Add test plan for OpenStack API performance metrics

The test plan defines set of metrics that can be collected for OpenStack API operations. Change-Id: I20899adff29578253be7a1d9440d937797a9f400
2016-09-14 16:03:15 +03:00 · 2016-09-14 16:03:15 +03:00 · 20d28676ec
commit 20d28676ec
parent 20b0943204
1 changed files with 250 additions and 0 deletions
--- a/doc/source/test_plans/openstack_api_metrics/plan.rst
+++ b/doc/source/test_plans/openstack_api_metrics/plan.rst
@ -0,0 +1,250 @@
+.. _openstack_api_performance_metrics_test_plan:
+
+=================================
+OpenStack API Performance Metrics
+=================================
+
+:status: **draft**
+:version: 1.0
+
+:Abstract:
+
+  This test plan defines performance metrics for OpenStack API and the way
+  to measure them.
+
+:Conventions:
+  - **Operation Duration** - how long does it take to perform a single
+    operation.
+  - **Operation Throughput** - how many operations can be done in one second in
+    average.
+  - **Concurrency** - how many parallel operations can be run when operation
+    throughput reaches the maximum.
+  - **Scale Impact** - comparison of operation metrics when number of objects
+    is high versus low.
+
+
+Test Plan
+=========
+
+This test plan defines set of performance metrics for OpenStack API. This
+metrics can be used to compare different cloud implementations and for
+performance tuning.
+
+This test plan can be used to answer the following questions:
+ * How long does it take to perform a particular operation? (*e.g. duration of
+   Neutron net_create operation*)

Rows of pointing data

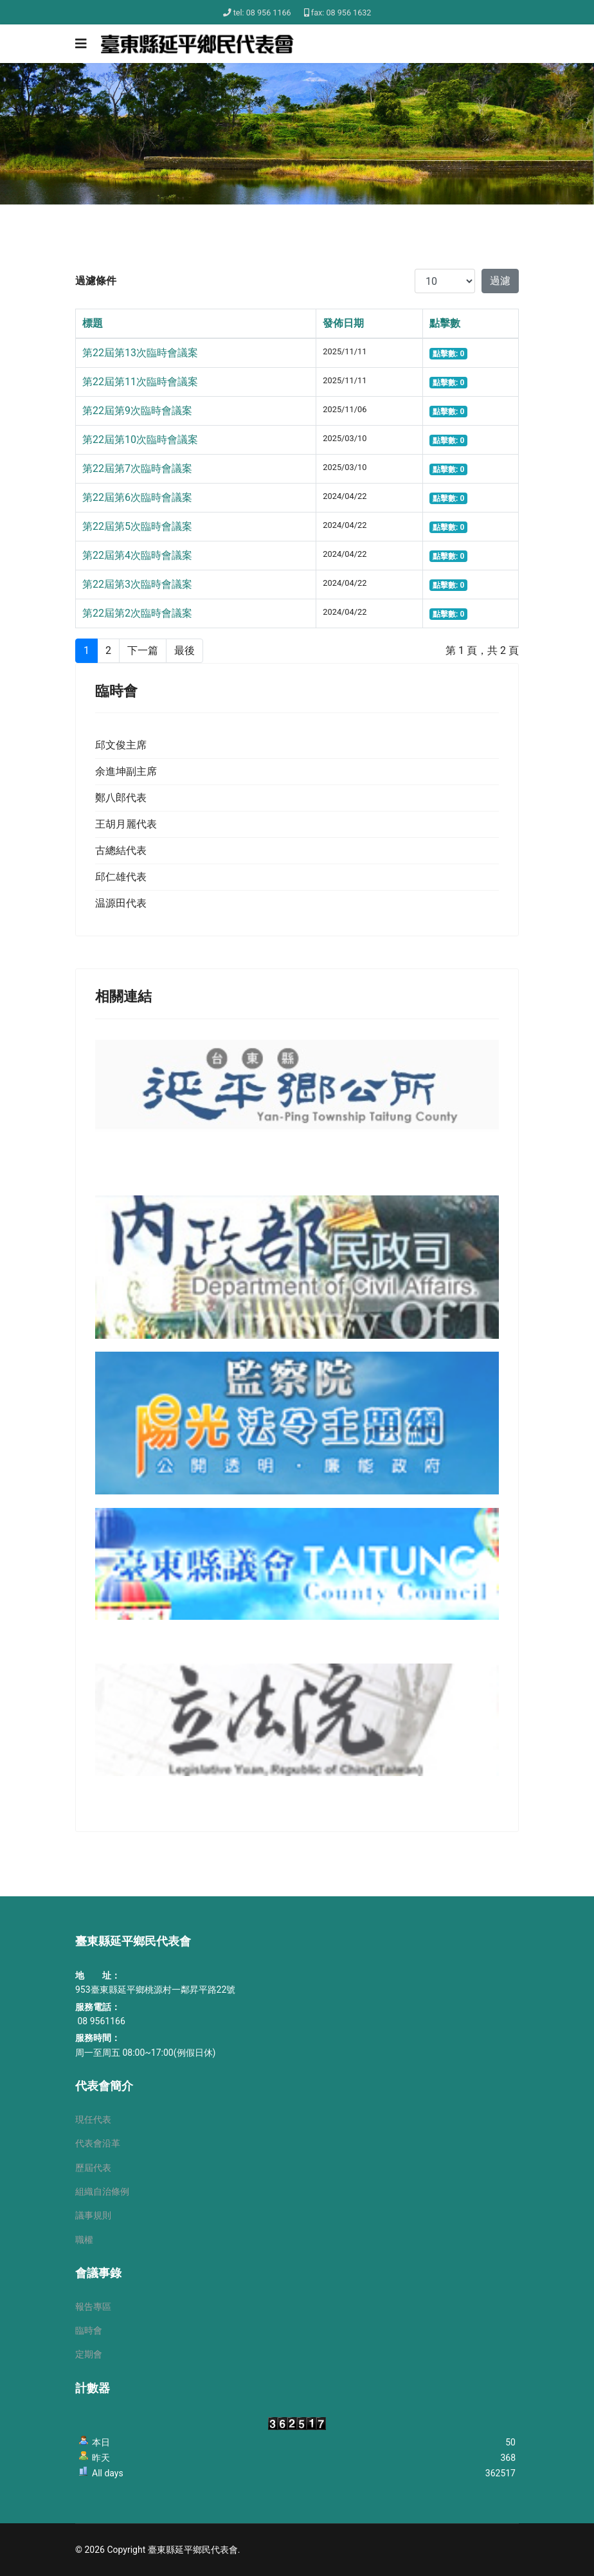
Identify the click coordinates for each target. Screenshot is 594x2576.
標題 (92, 323)
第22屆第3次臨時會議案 (137, 584)
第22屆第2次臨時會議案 (137, 613)
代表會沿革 (97, 2143)
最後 (184, 650)
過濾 (500, 281)
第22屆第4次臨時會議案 (137, 555)
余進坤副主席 (126, 771)
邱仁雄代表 (121, 877)
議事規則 (93, 2215)
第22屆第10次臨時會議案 (140, 439)
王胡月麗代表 (126, 824)
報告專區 (93, 2306)
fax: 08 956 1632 (341, 12)
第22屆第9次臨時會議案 (137, 410)
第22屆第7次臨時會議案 (137, 468)
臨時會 (88, 2330)
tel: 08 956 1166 (262, 12)
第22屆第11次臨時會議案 (140, 382)
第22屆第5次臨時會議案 (137, 526)
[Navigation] (81, 43)
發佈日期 (343, 323)
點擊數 (444, 323)
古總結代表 (121, 850)
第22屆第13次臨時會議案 (140, 353)
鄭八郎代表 (121, 798)
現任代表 (93, 2119)
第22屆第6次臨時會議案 (137, 497)
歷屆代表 (93, 2168)
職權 (84, 2240)
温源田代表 (121, 903)
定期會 (88, 2354)
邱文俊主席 (121, 745)
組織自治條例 (102, 2191)
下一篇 (142, 650)
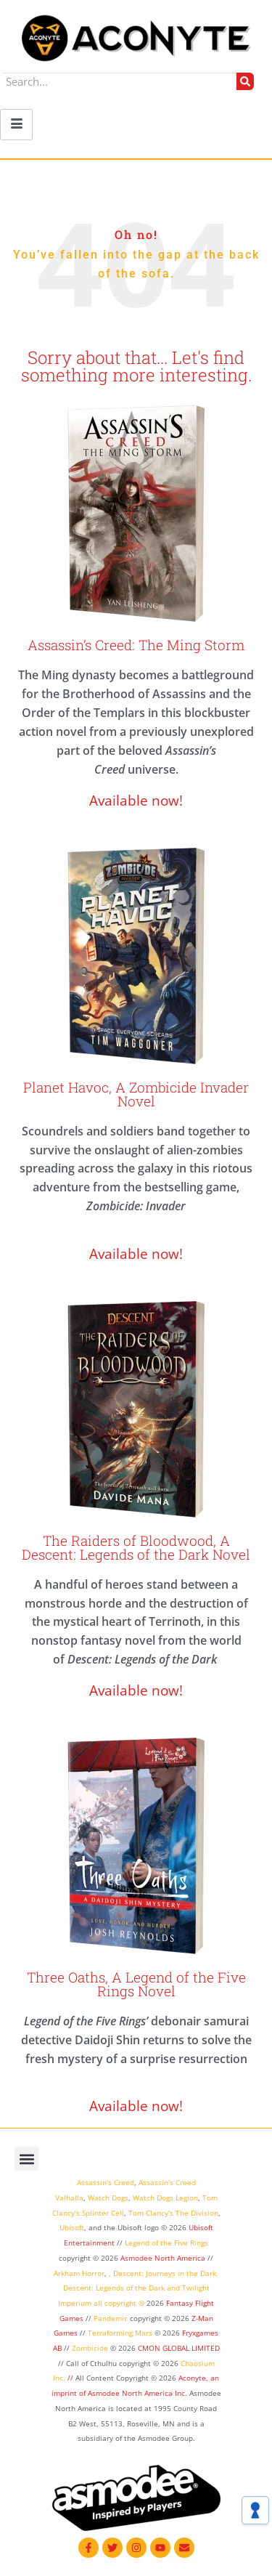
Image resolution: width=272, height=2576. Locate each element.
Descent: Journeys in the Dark (164, 2273)
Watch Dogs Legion (165, 2197)
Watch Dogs (108, 2197)
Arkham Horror (79, 2273)
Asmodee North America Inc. (138, 2393)
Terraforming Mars (120, 2333)
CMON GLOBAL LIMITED (179, 2348)
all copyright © (119, 2303)
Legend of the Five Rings (166, 2242)
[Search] (245, 81)
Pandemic (111, 2318)
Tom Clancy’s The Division (173, 2213)
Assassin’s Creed (105, 2182)
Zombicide (90, 2348)
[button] (26, 2159)
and (173, 2288)
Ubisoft (71, 2227)
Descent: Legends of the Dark (114, 2288)
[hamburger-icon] (16, 125)
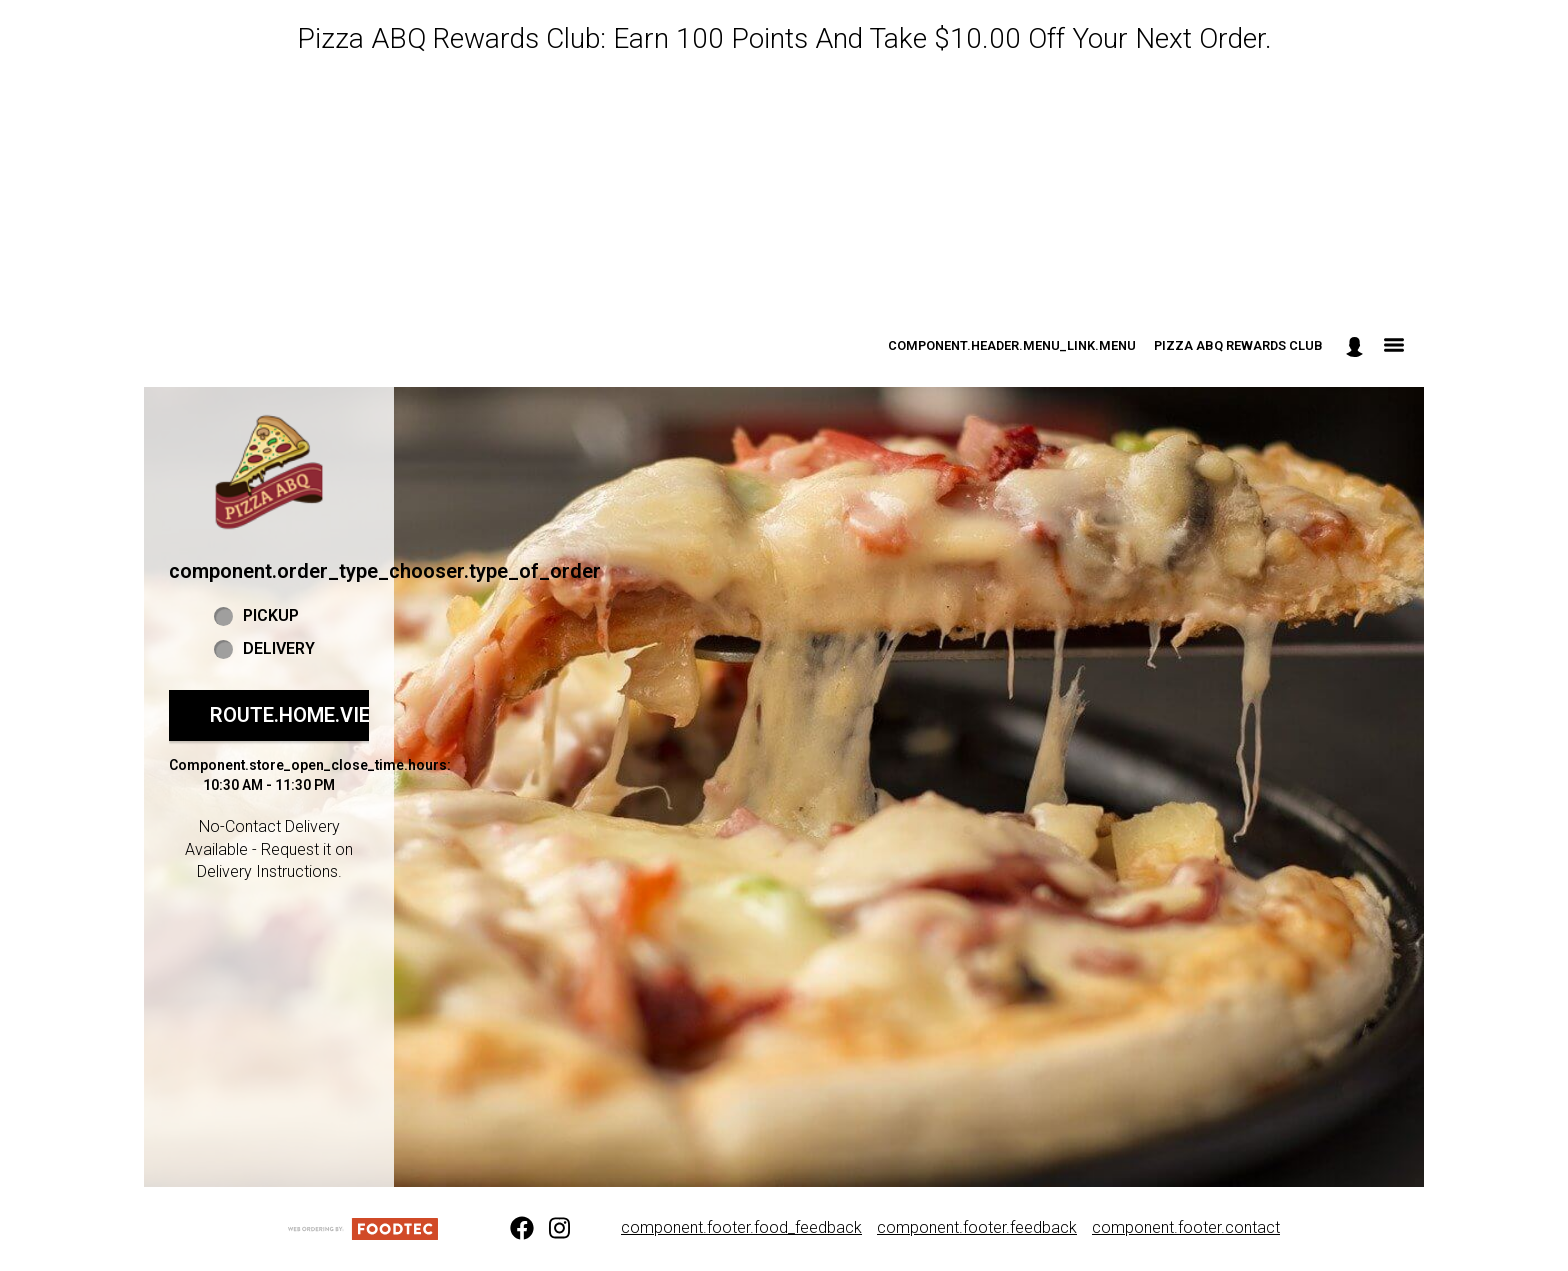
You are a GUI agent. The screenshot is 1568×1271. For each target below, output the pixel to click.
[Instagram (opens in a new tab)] (549, 1229)
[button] (269, 472)
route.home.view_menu (332, 715)
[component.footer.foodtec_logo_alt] (363, 1227)
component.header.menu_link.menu (1012, 345)
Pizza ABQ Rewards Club (1238, 345)
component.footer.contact (1186, 1227)
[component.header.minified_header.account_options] (1354, 346)
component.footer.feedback (977, 1227)
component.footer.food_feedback (741, 1227)
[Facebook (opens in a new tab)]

→ **Direction 1**
In the OpenStack API metrics test plan, what does the term "Operation Throughput" mean?
→ **Direction 2**
Continue the OpenStack API metrics test plan from where it stops.

→ **Reply 1**
How many operations can be done in one second on average.

→ **Reply 2**
+ * How many concurrent operation can be run in parallel without degradation?
+   (*e.g. can one do 10 Neutron net_create operation in parallel or better do
+   them one-by-one*)
+ * How many particular operations can OpenStack cloud process in a second?
+   (*e.g. find out whether one can do 100 Neutron net_create ops per second or
+   not*)
+ * What is the impact of having many objects in the cloud? How the performance
+   degrades? (*e.g. will the cloud be slower when there are thousands of
+   objects and how slower will it be*)
+
+Test Environment
+----------------
+
+Preparation
+^^^^^^^^^^^
+
+This test plan is executed against existing OpenStack cloud.
+
+Measurements can be done with the tool that can:
+ * report duration of single operations;
+ * execute operations one-by-one and in a configurable number of concurrent
+   threads.
+
+Environment description
+^^^^^^^^^^^^^^^^^^^^^^^
+
+The environment description includes hardware specification of servers,
+network parameters, operation system and OpenStack deployment characteristics.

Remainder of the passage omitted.